À faire:
**1)** Dans l'extrait sur le choix de l'itinéraire au Kilimandjaro, quels itinéraires sont donnés en exemple comme adaptés au niveau des grimpeurs ?
**2)** Poursuivez le texte sur le choix de l'itinéraire au Kilimandjaro à partir de sa dernière phrase.

Extrait source:
········

En quoi le choix de l’itinéraire fait-il partie de la préparation au Kilimandjaro ?
Le choix de l’itinéraire est une étape essentielle dans la préparation de l’ascension du Mont Kilimandjaro. Beaucoup de randonneurs se concentrent uniquement sur la condition physique ou l’équipement, mais l’itinéraire influence directement l’acclimatation à l’altitude, la difficulté du trek, le confort quotidien et les chances d’atteindre le sommet. En tant que guide local du Kilimandjaro, je constate chaque saison que les grimpeurs qui choisissent un itinéraire adapté à leur niveau, comme Machame, Lemosho ou Rongai, vivent une expérience plus sûre, plus agréable et nettement plus réussie.

········

Extraits de données:

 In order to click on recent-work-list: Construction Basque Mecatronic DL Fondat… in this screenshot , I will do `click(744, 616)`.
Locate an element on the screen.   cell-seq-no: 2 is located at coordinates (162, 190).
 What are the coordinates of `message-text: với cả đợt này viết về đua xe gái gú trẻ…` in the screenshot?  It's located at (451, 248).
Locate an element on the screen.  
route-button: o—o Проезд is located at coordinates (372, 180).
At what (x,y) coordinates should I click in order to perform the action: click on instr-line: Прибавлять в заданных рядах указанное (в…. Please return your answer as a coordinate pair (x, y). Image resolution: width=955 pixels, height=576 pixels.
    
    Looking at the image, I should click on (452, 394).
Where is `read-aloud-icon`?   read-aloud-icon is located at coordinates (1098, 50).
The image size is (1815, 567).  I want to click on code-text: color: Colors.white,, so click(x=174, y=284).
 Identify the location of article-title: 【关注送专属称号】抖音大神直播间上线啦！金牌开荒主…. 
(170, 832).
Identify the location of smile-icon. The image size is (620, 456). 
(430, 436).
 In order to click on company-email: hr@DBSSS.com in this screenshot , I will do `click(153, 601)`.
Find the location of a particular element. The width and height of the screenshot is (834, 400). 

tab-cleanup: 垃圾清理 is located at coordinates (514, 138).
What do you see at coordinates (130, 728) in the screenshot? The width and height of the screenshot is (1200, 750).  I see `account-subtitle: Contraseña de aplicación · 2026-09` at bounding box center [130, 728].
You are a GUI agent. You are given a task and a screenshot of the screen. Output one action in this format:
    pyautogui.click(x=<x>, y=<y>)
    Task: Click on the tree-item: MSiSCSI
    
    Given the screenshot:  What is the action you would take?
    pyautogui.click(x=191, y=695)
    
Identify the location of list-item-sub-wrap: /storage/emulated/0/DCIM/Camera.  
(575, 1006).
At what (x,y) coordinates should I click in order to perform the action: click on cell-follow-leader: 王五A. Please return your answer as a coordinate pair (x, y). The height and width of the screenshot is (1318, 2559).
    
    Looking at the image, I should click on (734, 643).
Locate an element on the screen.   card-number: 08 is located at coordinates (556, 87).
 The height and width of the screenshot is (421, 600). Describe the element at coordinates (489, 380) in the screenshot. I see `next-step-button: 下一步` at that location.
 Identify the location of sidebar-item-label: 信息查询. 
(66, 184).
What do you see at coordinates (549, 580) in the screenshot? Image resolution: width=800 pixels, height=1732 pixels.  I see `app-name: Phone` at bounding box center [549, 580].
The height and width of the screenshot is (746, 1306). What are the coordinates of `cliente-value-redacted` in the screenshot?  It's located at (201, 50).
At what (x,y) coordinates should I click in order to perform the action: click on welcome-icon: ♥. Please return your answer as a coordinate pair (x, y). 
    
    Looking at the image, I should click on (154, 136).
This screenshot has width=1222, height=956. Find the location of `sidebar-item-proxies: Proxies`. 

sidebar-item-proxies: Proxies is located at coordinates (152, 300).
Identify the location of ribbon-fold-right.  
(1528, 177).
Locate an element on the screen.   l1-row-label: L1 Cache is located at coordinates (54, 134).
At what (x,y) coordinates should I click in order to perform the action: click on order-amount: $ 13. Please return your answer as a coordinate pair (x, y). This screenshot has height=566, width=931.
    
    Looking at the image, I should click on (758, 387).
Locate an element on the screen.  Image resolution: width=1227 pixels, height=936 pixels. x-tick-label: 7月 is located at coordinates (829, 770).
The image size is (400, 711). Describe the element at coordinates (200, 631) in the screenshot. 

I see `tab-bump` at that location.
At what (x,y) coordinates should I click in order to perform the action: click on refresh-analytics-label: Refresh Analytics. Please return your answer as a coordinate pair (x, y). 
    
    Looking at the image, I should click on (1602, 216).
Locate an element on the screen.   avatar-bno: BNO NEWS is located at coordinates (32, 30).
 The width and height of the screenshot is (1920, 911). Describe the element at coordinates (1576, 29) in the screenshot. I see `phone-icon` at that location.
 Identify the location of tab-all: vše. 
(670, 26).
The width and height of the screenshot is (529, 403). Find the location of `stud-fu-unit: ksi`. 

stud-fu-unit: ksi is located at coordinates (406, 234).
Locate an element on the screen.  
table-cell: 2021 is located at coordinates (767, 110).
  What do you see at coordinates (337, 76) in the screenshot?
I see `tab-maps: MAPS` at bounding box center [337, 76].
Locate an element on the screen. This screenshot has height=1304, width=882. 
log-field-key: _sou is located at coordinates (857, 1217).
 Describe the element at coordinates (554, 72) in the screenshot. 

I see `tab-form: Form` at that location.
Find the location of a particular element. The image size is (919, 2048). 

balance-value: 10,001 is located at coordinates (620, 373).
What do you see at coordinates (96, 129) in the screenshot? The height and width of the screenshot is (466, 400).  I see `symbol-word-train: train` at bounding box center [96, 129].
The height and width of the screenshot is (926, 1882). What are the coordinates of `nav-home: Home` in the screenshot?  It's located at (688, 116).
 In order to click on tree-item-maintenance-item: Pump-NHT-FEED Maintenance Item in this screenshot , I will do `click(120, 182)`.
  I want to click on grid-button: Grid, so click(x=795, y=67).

········

Réponses:
**1)** Machame, Lemosho ou Rongai.

**2)**
L’itinéraire détermine le rythme de montée et l’acclimatation
L’altitude est le principal défi du Kilimandjaro, bien avant la difficulté technique. Certains itinéraires sont conçus pour offrir une montée progressive, avec suffisamment de temps pour que le corps s’adapte au manque d’oxygène. Par exemple, l’itinéraire Lemosho est reconnu comme l’un des meilleurs pour l’acclimatation, car il commence lentement et inclut plusieurs nuits en altitude avant l’attaque du sommet. L’itinéraire Machame, quant à lui, utilise le principe de « monter haut, dormir bas », ce qui favorise également l’acclimatation, mais demande plus d’efforts physiques quotidiens. À l’inverse, des itinéraires plus directs comme Marangu montent plus rapidement, laissant moins de temps au corps pour s’adapter, ce qui augmente le risque de mal aigu des montagnes si le rythme n’est pas strictement contrôlé. Le choix de l’itinéraire conditionne donc directement la manière dont le corps va réagir à l’altitude.